Побыть с самим собою наедине, разобраться в своих мыслях и чувствах не оставалось ни сил, и ни времени. Порою казалось: он вовсе и не живёт здесь, в монастыре, а видит мелькающий, путаный сон. И как часто бывает во сне, всего тягостней было чувство бессилия, невозможность что-либо исправить в том хаосе, в котором он вдруг оказался.
Время, когда он служил в храме, было для о. Якова лучшим временем дня. Покой самозабвения опускался тогда на него: то блаженное состояние, когда тебя самого, со всеми тревогами и бытовыми заботами уже как бы и нет, а есть гулкий храм, весь наполненный блеском подсвечников, ламп и окладов, полный клубящимся ладанным дымом, есть густой бас диакона, от которого даже колышется пламя ближайших свечей, и есть множество ликов, внимательно-скорбно следящих с икон за неспешным течением службы. Литургия была как река – и о. Яков плыл в ней, забывая себя. Что делать и что говорить, когда выходить на амвон, а когда возвращаться в алтарь, он не думал: все совершалось само по себе, словно и не о. Яков вёл службу, а, напротив, сама литургия, сам ее древний порядок и чин направляли и руки, и речи иеромонаха. О. Яков был только малою частью чего-то огромного, древнего – и вот именно эта причастность старинному таинству службы наполняла о. Якова самозабвенным, блаженным покоем.

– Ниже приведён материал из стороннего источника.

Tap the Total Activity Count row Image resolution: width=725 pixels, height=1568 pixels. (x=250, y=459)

Он бы хотел, чтобы служба совсем не кончалась, чтобы густые басы монастырского хора всегда продолжали гудеть под высокими сводами храма, чтобы вечно был слышен треск тонких свечей, и мерцал бы их свет, так волшебно умноженный позолотой иконных окладов, чтобы лился и лился тот сложный, таинственный, древний поток литургии, в котором так радостно плыть…

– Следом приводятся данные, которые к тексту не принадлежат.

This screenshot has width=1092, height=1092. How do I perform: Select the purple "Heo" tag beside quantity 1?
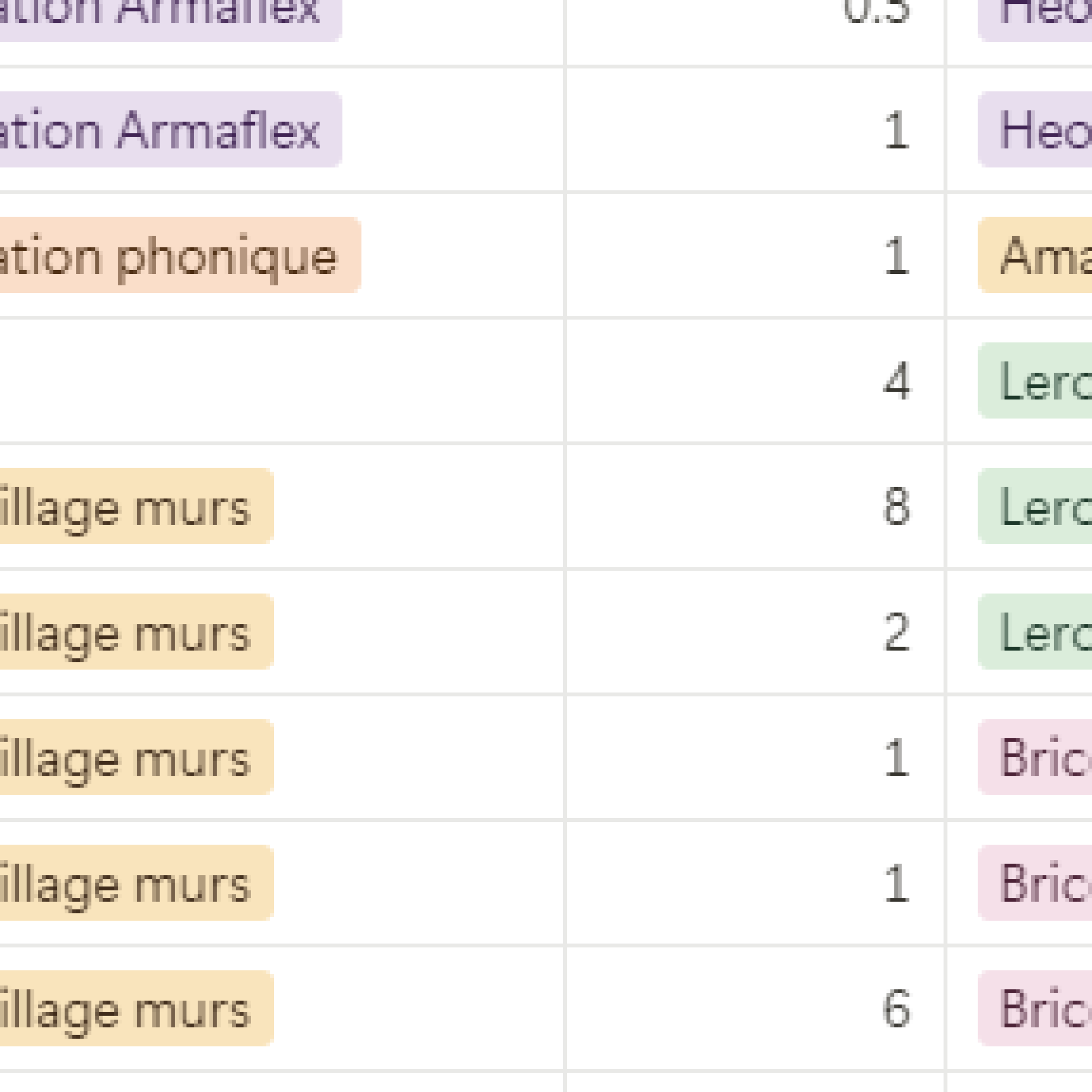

И четыре, и пять часов долгой службы порой пролетали, как один миг, а потом, когда служба кончалась, и о. Яков, сняв облачение, выходил на крыльцо опустевшего храма, он не сразу осознавал, где же он оказался. Озираясь, он думал: зачем этот двор, эти люди, снующие мимо с озабоченным выражением лиц, к чему эти груды красного кирпича и штабеля сырых досок – и чего, например, хочет вот эта растрёпанная старуха, вдруг повалившаяся перед ним на колени?
– Встань, матушка, встань, – растерянно бормотал о. Яков, поднимая рыдающую старуху. – Не меня проси, Бога проси…

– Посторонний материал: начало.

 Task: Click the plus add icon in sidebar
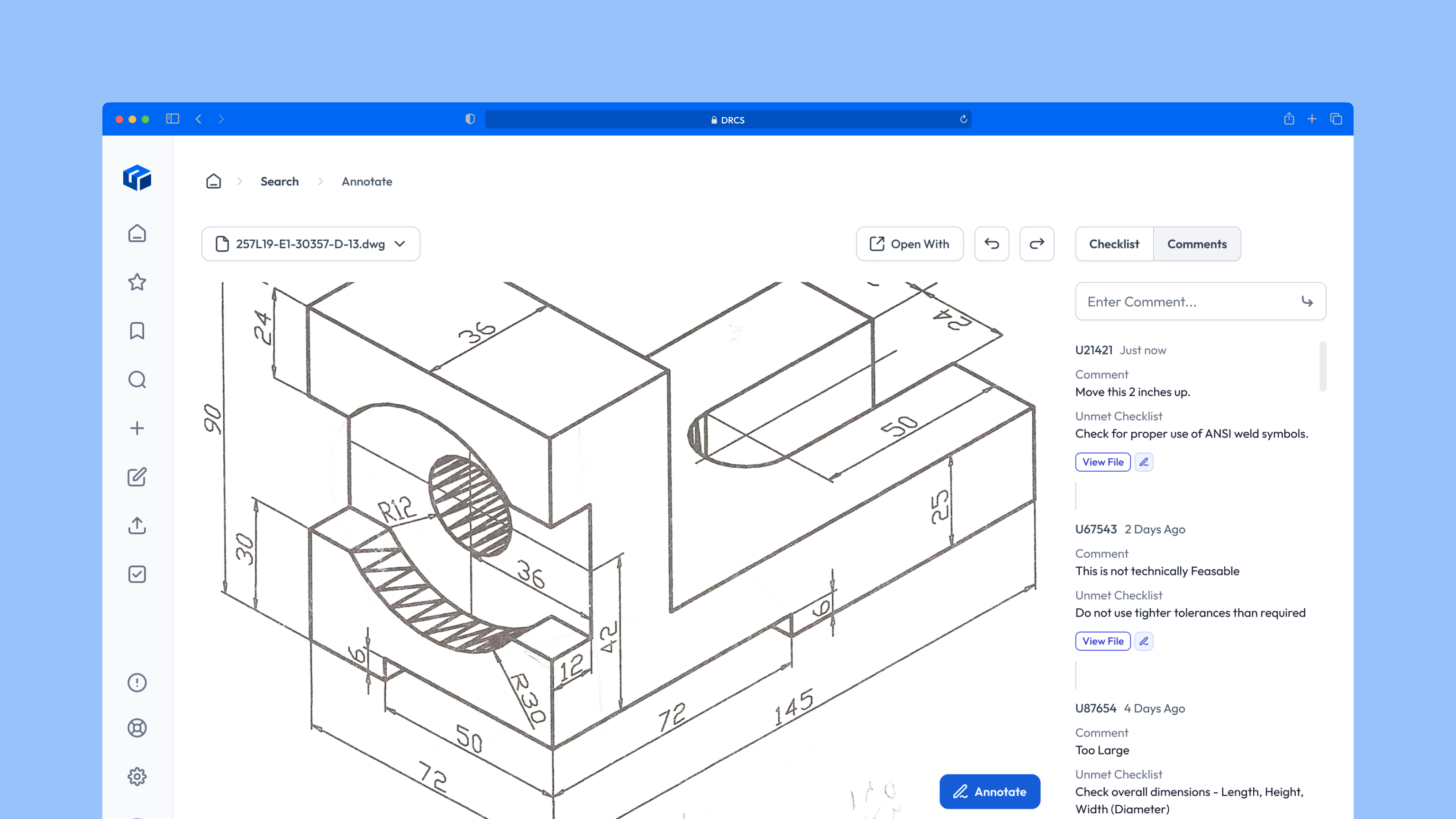coord(137,428)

Он что-то делал, ходил, говорил, но в душе его долго еще сохранялось недоумение перед этим назойливым, суетным миром, который был так непохож на высокий, торжественный мир литургии и храма, но в котором ему, о. Якову, опять надо было трудиться и жить.
Иногда было чувство, что он погружается в чан с нечистотами: настолько был резок контраст между чистым, восторженным настроением храмовой службы – и той мелко-суетной жизнью, что мутно кипела вокруг.
Вот и сегодня: едва он, отслужив, пришёл к себе в келью, за ним прибежали из кухни.
– Отец Яков, идёмте скорей, там опять безобразят!
– Что такое?
– Двое урок напились за трапезой, а теперь требуют, чтобы их поселили в гостиницу.
Когда о. Яков, катающий желваки по напрягшимся скулам, быстро вошёл в трапезную – пьяных там уже не было.
– Где они?
– Только что вышли, отец Яков, – ответил послушник, гремевший посудой. – Покурить им, видите ли, захотелось…
Те двое, одетые, как попугаи, в цветастые куртки, стояли, пошатываясь и сыто икая, на ступенях Введенского храма – и оба курили. Вытатуированные перстни синели на их пальцах вперемежку с литыми печатками, рты сверкали золотом фикс, а на оголившейся, потной груди одного синело не меньше десятка церковных куполов: по одному на каждый год отсидки. Вот этот-то, с куполами на жирной груди, был особенно мерзок: лысый, огромного роста, с лицом, перечёркнутым шрамом. Он посмотрел на подошедшего о. Якова хмельным и насмешливым взглядом.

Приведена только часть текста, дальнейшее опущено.